## [Exercise objective]
Repeat every entry exactly. Leave nothing out.

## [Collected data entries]
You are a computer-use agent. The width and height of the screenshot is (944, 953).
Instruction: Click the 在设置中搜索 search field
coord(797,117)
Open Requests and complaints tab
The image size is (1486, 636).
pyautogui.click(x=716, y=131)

## [Worked solution]
You are a computer-use agent. The width and height of the screenshot is (944, 953).
Instruction: Click the 在设置中搜索 search field
coord(797,117)
Open Requests and complaints tab
The image size is (1486, 636).
pyautogui.click(x=716, y=131)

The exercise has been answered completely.